→ Pixel coordinate grounding data:

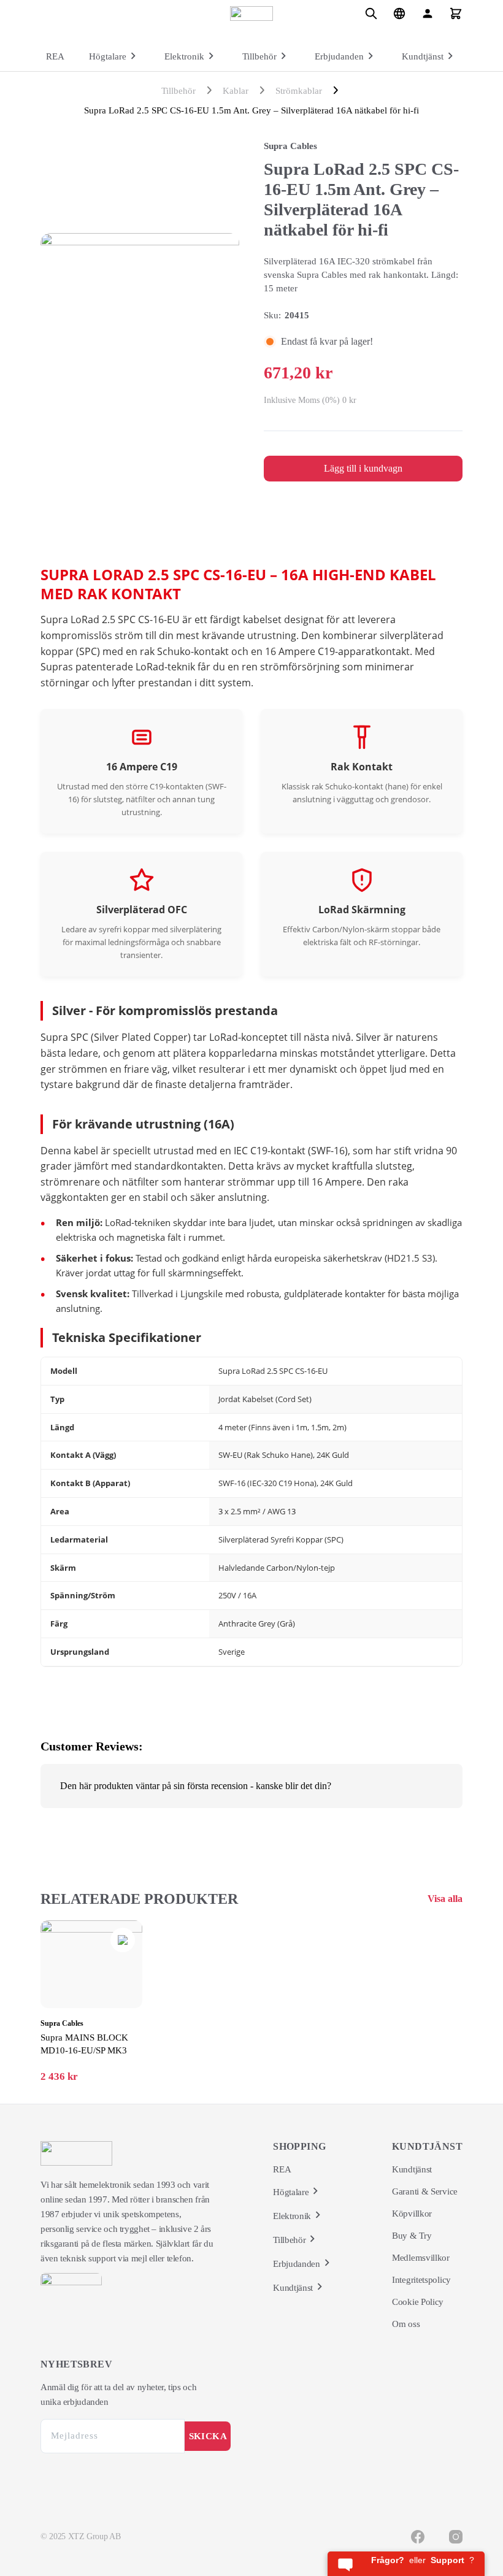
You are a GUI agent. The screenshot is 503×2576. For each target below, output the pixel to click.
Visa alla (445, 1898)
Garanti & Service (425, 2191)
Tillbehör (259, 56)
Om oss (406, 2324)
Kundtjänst (422, 56)
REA (55, 56)
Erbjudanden (339, 56)
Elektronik (184, 56)
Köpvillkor (412, 2213)
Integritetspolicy (421, 2280)
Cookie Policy (417, 2302)
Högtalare (107, 56)
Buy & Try (411, 2236)
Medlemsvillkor (421, 2258)
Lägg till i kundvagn (363, 468)
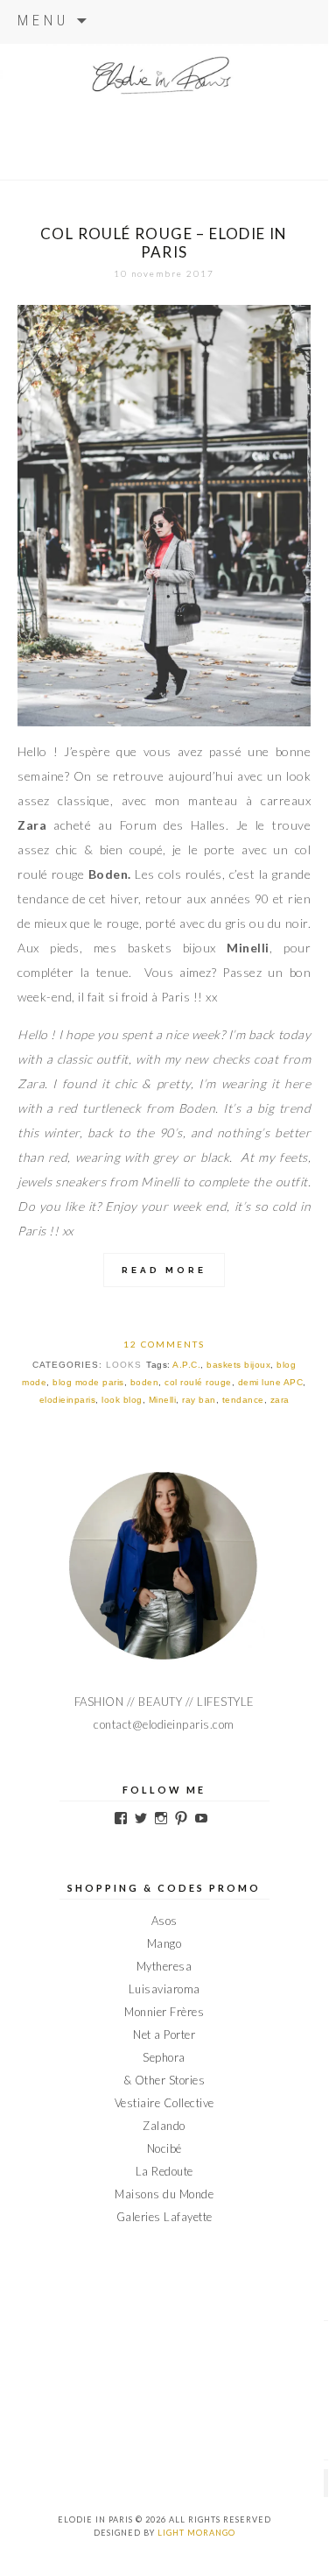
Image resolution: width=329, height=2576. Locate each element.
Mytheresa (164, 1966)
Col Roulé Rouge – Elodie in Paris (164, 242)
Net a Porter (164, 2035)
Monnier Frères (164, 2012)
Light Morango (196, 2532)
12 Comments (164, 1344)
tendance (243, 1400)
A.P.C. (186, 1364)
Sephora (164, 2057)
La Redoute (164, 2171)
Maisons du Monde (164, 2194)
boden (144, 1382)
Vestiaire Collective (164, 2103)
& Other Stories (164, 2080)
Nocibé (164, 2148)
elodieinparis (67, 1400)
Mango (164, 1943)
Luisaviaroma (164, 1989)
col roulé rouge (198, 1382)
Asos (164, 1921)
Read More (164, 1270)
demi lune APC (271, 1382)
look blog (122, 1400)
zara (280, 1400)
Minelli (163, 1400)
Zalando (164, 2126)
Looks (124, 1364)
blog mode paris (88, 1382)
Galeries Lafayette (164, 2217)
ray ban (199, 1400)
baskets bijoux (238, 1364)
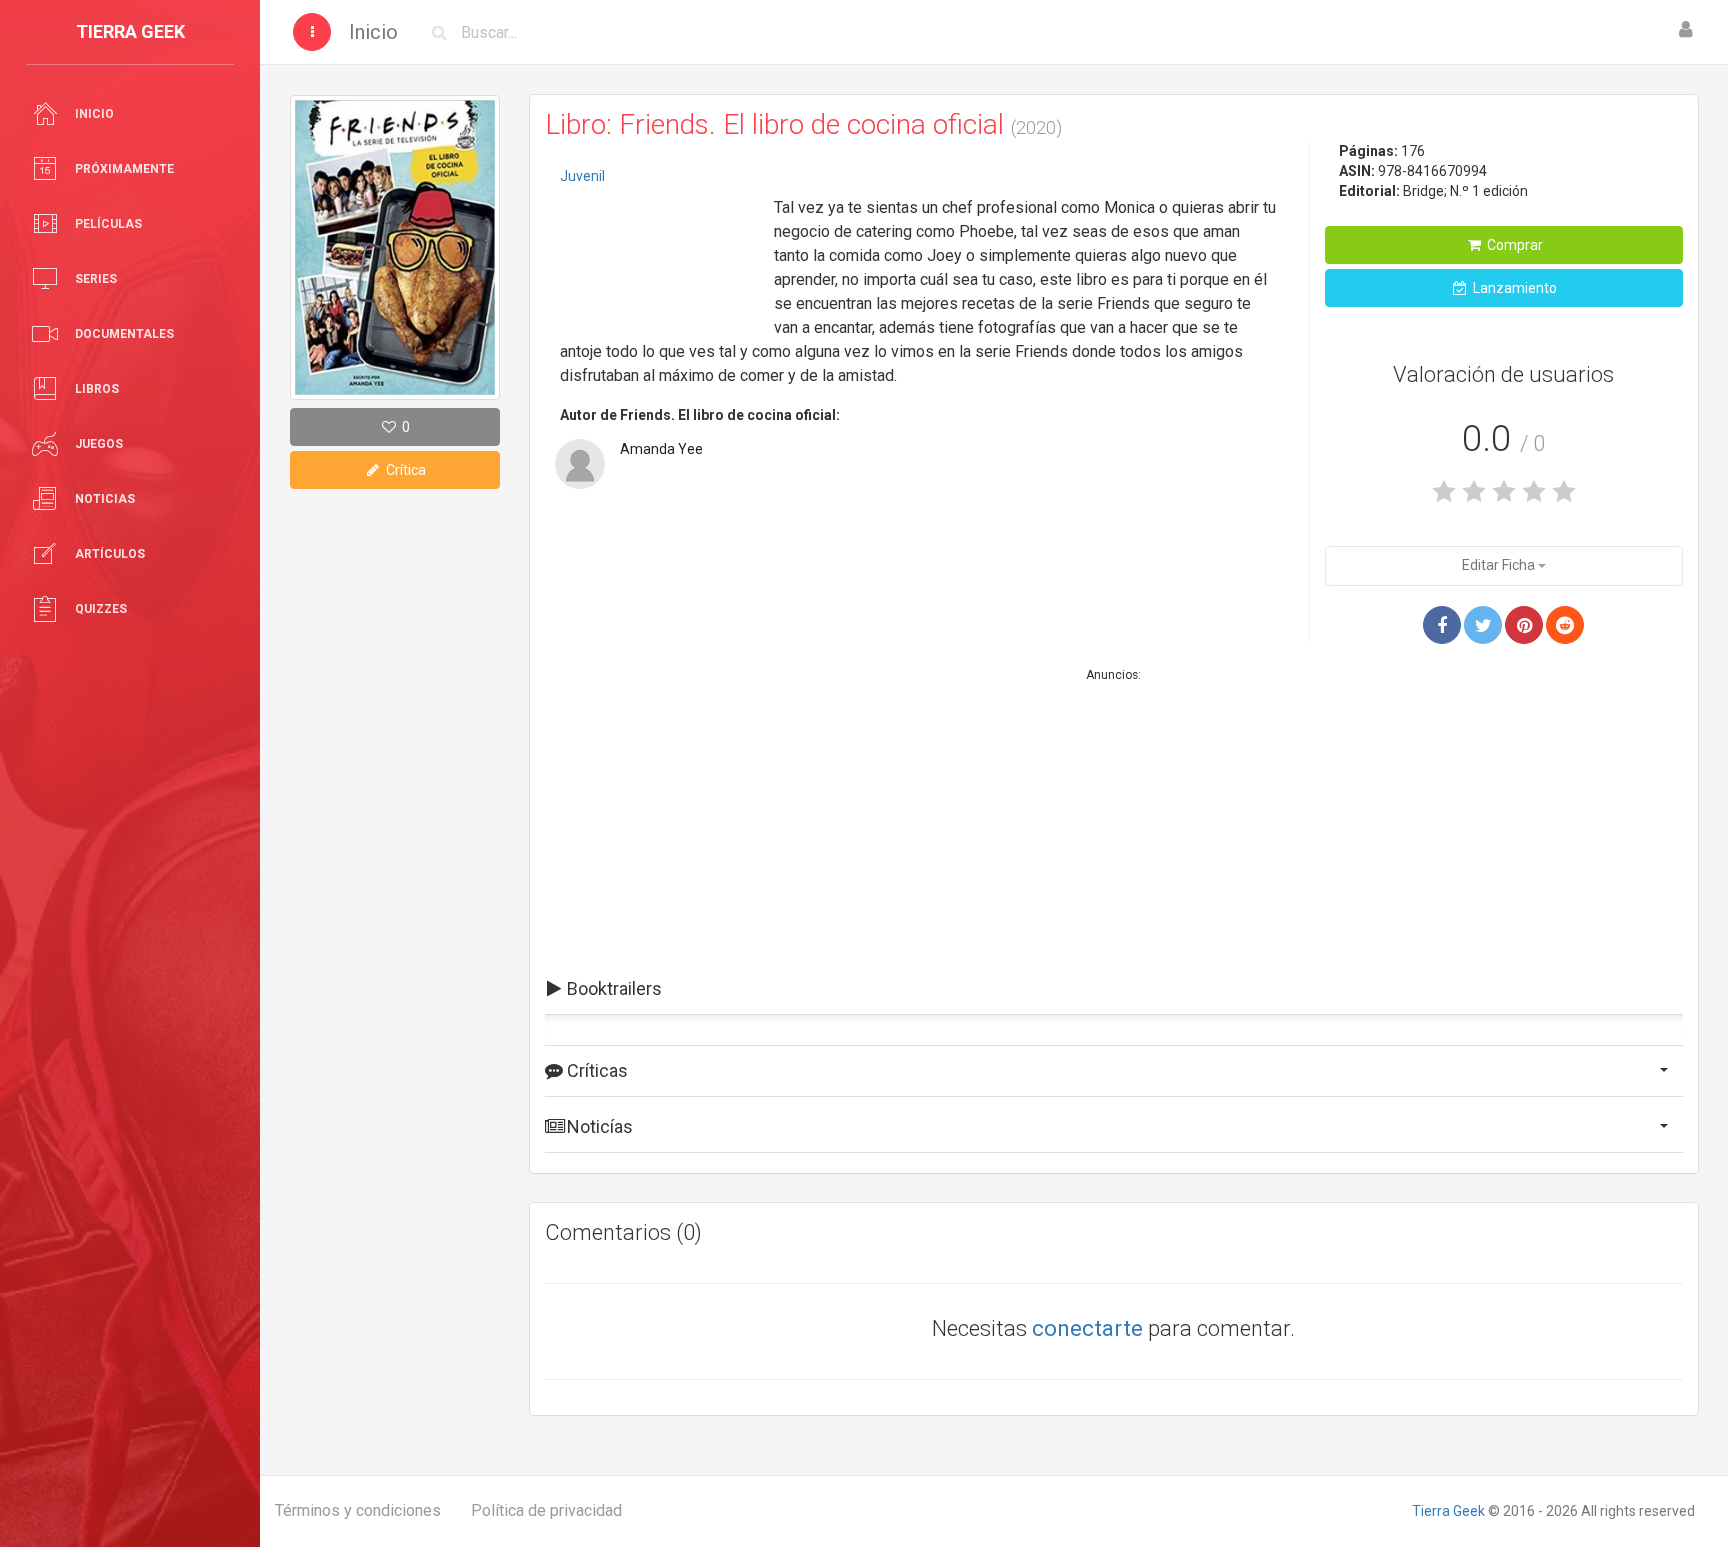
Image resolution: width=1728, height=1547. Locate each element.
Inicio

→ WHAT YOU ARE ASKED TO DO: An exact copy of the lines above, from the one containing "Col Roulé Rouge – Elodie in Paris (164, 242)" through the one containing "demi lune APC (271, 1382)", is the whole of the answer.

→ ANSWER BOX:
Col Roulé Rouge – Elodie in Paris (164, 242)
Net a Porter (164, 2035)
Monnier Frères (164, 2012)
Light Morango (196, 2532)
12 Comments (164, 1344)
tendance (243, 1400)
A.P.C. (186, 1364)
Sephora (164, 2057)
La Redoute (164, 2171)
Maisons du Monde (164, 2194)
boden (144, 1382)
Vestiaire Collective (164, 2103)
& Other Stories (164, 2080)
Nocibé (164, 2148)
elodieinparis (67, 1400)
Mango (164, 1943)
Luisaviaroma (164, 1989)
col roulé rouge (198, 1382)
Asos (164, 1921)
Read More (164, 1270)
demi lune APC (271, 1382)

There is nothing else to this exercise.